Si la humanidad, dígase gobiernos y países, hubiesen hecho caso a los cientos de proclamas y principios aprobados por la Organización de las Naciones Unidas (ONU) en materia medioambiental, hoy quizás no estuviésemos sufriendo las consecuencias de los fenómenos destructivos que están socavando las economías de los menos desarrollados.
Por eso, el planteamiento dominicano ante la 72 Asamblea de las Naciones Unidas en Nueva York el pasado 20 de este mes, de que la comunidad internacional preste atención a los daños provocados por fenómenos naturales a los países caribeños, es justo. La declaración dominicana le atribuye la mayor potencia destructiva a los efectos del cambio climático.
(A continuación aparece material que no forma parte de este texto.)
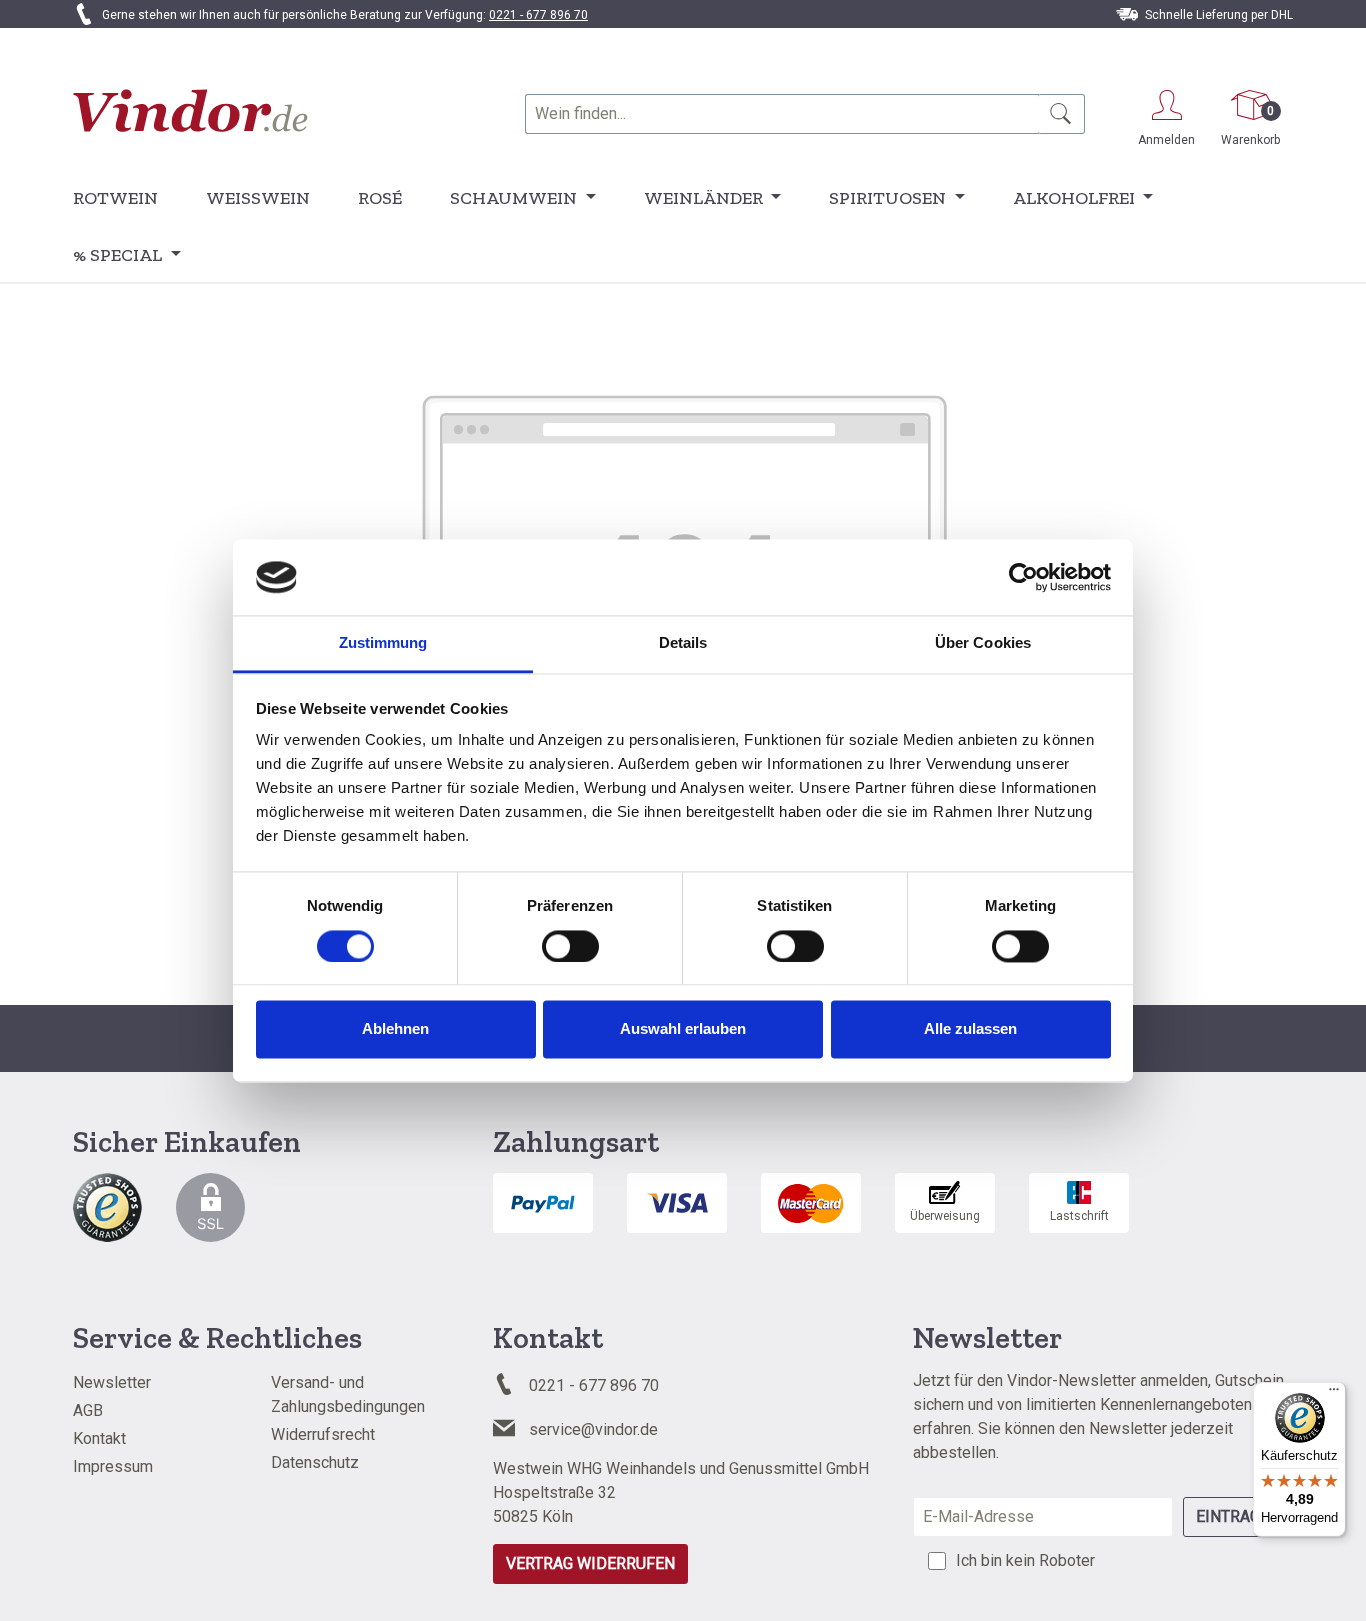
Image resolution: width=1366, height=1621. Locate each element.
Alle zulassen (970, 1029)
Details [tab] (683, 643)
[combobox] (782, 114)
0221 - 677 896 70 (538, 15)
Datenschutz (315, 1462)
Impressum (113, 1466)
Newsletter (112, 1382)
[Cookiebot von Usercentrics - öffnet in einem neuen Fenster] (1023, 577)
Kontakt (99, 1438)
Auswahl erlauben (683, 1029)
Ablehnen (395, 1029)
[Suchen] (1061, 114)
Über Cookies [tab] (983, 643)
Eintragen (1238, 1516)
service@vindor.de (593, 1429)
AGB (88, 1410)
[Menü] (1334, 1394)
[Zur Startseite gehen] (190, 110)
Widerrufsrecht (323, 1434)
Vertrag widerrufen (590, 1563)
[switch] (570, 946)
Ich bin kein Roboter (1025, 1560)
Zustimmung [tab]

El canciller Miguel Vargas y el gobierno dominicano debieron ser más específicos. Y reclamar principalmente a quienes gobiernan la ONU, que son los miembros del Consejo de Seguridad, los países más ricos, los principales causantes de más daños al planeta.
Esos países deben contribuir a la reparación de los daños en las naciones más vulnerables, susceptibles a las variaciones provocadas por el cambio climático. Pero eso es mera palabra.
Es verdad que algunas prácticas en los países más pobres, como la destrucción de hábitats, bosques y zonas protegidas, agravan el deterioro ambiental, pero son los grandes emisores de carbono quienes más daño causan.
Es un deber moral de los países más ricos auxiliar a los más débiles. Pero la solidaridad de los grandes hacia los pequeños se reduce con el tiempo. De nada valdría recordar los principios previstos en la Declaración de Estocolmo sobre el Medio Ambiente, aprobados en la Conferencia de las Naciones Unidas sobre el Medio Ambiente Humano, el 16 de junio de 1972.
El Acuerdo de París en 2015 sobre el cambio climático, ya ratificado por más de 90 países, abrió la esperanza de que se empezaría a trabajar por el fomento de prácticas menos destructivas sobre la tierra. Con la denuncia de ese acuerdo por el presidente Donald Trump, el desaliento es comprensible.
Los ricos deben ser más solidarios con los países más vulnerables. Mientras, los más pobres, tendrán que rascarse con sus propias uñas. Y brindarse colaboración y aliento.